• **INPUT FOR THIS TASK**

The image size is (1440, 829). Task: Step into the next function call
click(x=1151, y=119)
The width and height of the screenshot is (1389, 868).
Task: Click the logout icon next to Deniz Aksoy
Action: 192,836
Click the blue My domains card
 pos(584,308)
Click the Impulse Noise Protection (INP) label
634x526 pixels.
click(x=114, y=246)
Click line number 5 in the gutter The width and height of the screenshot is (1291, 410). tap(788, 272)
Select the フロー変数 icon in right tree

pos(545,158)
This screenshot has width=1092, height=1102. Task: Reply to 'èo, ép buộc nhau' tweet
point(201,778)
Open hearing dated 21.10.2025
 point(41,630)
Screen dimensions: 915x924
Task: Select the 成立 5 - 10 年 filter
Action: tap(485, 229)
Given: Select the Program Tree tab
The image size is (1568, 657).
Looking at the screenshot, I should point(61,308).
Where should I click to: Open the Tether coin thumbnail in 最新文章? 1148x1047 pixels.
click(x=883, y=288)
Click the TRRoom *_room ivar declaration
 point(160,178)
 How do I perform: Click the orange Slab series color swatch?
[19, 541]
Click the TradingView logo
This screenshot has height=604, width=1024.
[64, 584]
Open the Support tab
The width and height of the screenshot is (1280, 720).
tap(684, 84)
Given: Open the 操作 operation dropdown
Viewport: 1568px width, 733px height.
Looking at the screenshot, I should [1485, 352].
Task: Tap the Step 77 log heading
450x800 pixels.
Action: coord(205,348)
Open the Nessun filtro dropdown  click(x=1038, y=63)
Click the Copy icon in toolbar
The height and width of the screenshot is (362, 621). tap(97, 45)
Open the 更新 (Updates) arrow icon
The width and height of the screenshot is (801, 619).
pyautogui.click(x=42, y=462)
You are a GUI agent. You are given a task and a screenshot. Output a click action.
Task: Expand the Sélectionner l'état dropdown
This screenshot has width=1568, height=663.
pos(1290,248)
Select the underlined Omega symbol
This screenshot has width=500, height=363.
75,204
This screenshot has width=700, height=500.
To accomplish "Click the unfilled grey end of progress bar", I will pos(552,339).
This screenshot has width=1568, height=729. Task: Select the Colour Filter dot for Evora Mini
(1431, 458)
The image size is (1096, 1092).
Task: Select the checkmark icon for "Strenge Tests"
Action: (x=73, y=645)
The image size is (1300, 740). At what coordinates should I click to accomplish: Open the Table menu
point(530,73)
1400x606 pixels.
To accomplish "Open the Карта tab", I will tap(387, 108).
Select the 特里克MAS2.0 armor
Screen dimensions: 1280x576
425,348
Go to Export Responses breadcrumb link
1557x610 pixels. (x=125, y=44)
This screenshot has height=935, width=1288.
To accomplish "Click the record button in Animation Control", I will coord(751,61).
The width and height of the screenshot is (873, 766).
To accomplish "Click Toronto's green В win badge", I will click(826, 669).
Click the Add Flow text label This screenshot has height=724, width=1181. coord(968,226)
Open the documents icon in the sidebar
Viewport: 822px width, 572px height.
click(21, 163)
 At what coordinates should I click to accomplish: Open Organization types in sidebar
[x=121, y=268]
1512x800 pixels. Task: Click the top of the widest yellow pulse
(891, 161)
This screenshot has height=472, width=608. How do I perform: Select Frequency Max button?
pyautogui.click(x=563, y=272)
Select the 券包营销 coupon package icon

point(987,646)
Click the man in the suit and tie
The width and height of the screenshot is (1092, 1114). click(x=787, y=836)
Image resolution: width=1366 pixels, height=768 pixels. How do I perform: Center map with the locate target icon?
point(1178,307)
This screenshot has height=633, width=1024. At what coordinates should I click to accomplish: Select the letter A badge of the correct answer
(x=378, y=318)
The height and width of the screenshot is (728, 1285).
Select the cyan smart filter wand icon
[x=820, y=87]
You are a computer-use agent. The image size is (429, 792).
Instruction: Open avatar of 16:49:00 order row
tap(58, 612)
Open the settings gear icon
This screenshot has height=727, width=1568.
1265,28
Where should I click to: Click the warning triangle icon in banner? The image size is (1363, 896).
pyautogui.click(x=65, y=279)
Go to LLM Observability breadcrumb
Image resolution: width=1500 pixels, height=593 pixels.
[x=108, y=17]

• **PROBLEM TO WORK ON**
Return every line from the entries that holds the string "dropdown".

• **EXERCISE RESPONSE**
Given: Open the 操作 operation dropdown
Open the Nessun filtro dropdown  click(x=1038, y=63)
Task: Expand the Sélectionner l'état dropdown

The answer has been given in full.